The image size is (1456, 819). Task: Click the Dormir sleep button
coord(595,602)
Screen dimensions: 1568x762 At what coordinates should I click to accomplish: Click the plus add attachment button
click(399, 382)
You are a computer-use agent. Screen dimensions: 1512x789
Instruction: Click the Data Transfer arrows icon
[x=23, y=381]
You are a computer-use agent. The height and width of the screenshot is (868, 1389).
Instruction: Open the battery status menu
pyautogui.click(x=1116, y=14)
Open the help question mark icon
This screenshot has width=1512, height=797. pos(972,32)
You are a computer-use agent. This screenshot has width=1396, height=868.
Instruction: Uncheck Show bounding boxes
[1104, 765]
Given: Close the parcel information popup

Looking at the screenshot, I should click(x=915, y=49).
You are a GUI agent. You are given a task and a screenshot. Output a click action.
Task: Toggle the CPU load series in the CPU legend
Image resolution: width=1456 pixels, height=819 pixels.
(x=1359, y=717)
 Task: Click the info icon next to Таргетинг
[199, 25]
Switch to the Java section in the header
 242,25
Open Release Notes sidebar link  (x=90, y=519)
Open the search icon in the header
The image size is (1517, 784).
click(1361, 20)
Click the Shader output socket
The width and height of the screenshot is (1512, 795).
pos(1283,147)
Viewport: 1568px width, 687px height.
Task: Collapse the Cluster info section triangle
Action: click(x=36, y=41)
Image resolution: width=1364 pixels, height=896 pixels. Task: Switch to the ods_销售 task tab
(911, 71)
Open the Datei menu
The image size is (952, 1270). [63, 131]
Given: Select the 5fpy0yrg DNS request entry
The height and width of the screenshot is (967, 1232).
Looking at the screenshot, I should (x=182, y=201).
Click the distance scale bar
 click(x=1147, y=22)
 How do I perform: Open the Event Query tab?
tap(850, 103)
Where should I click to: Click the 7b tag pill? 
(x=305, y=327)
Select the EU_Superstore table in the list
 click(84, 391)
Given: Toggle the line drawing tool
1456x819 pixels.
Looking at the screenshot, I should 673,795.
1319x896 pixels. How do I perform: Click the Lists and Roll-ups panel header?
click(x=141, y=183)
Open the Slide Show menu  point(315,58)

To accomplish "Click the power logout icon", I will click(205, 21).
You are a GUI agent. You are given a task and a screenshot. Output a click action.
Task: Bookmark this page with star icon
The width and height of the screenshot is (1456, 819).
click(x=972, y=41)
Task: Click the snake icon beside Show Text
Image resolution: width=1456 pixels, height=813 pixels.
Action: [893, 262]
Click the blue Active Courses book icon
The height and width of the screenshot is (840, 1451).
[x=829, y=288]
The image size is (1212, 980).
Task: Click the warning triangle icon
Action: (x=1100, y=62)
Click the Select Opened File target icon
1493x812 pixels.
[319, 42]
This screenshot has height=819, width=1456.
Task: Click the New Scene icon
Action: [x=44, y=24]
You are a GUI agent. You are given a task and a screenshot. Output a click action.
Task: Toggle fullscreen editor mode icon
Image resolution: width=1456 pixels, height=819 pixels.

-=-=-

(Task to carry out): Reproduce the entries above in full, precisely as written.

(Response):
The image size is (1456, 819). Task: Click the Dormir sleep button
coord(595,602)
Screen dimensions: 1568x762 At what coordinates should I click to accomplish: Click the plus add attachment button
click(399, 382)
You are a computer-use agent. Screen dimensions: 1512x789
Instruction: Click the Data Transfer arrows icon
[x=23, y=381]
You are a computer-use agent. The height and width of the screenshot is (868, 1389).
Instruction: Open the battery status menu
pyautogui.click(x=1116, y=14)
Open the help question mark icon
This screenshot has width=1512, height=797. pos(972,32)
You are a computer-use agent. This screenshot has width=1396, height=868.
Instruction: Uncheck Show bounding boxes
[1104, 765]
Given: Close the parcel information popup

Looking at the screenshot, I should click(x=915, y=49).
You are a GUI agent. You are given a task and a screenshot. Output a click action.
Task: Toggle the CPU load series in the CPU legend
Image resolution: width=1456 pixels, height=819 pixels.
(x=1359, y=717)
 Task: Click the info icon next to Таргетинг
[199, 25]
Switch to the Java section in the header
 242,25
Open Release Notes sidebar link  (x=90, y=519)
Open the search icon in the header
The image size is (1517, 784).
click(1361, 20)
Click the Shader output socket
The width and height of the screenshot is (1512, 795).
pos(1283,147)
Viewport: 1568px width, 687px height.
Task: Collapse the Cluster info section triangle
Action: click(x=36, y=41)
Image resolution: width=1364 pixels, height=896 pixels. Task: Switch to the ods_销售 task tab
(911, 71)
Open the Datei menu
The image size is (952, 1270). [63, 131]
Given: Select the 5fpy0yrg DNS request entry
The height and width of the screenshot is (967, 1232).
Looking at the screenshot, I should (x=182, y=201).
Click the distance scale bar
 click(x=1147, y=22)
 How do I perform: Open the Event Query tab?
tap(850, 103)
Where should I click to: Click the 7b tag pill? 
(x=305, y=327)
Select the EU_Superstore table in the list
 click(84, 391)
Given: Toggle the line drawing tool
1456x819 pixels.
Looking at the screenshot, I should 673,795.
1319x896 pixels. How do I perform: Click the Lists and Roll-ups panel header?
click(x=141, y=183)
Open the Slide Show menu  point(315,58)

To accomplish "Click the power logout icon", I will click(205, 21).
You are a GUI agent. You are given a task and a screenshot. Output a click action.
Task: Bookmark this page with star icon
The width and height of the screenshot is (1456, 819).
click(x=972, y=41)
Task: Click the snake icon beside Show Text
Image resolution: width=1456 pixels, height=813 pixels.
Action: [893, 262]
Click the blue Active Courses book icon
The height and width of the screenshot is (840, 1451).
[x=829, y=288]
The image size is (1212, 980).
Task: Click the warning triangle icon
Action: (x=1100, y=62)
Click the Select Opened File target icon
1493x812 pixels.
[319, 42]
This screenshot has height=819, width=1456.
Task: Click the New Scene icon
Action: [x=44, y=24]
You are a GUI agent. You are given a task and a screenshot. Output a click action.
Task: Toggle fullscreen editor mode icon
Image resolution: width=1456 pixels, height=819 pixels.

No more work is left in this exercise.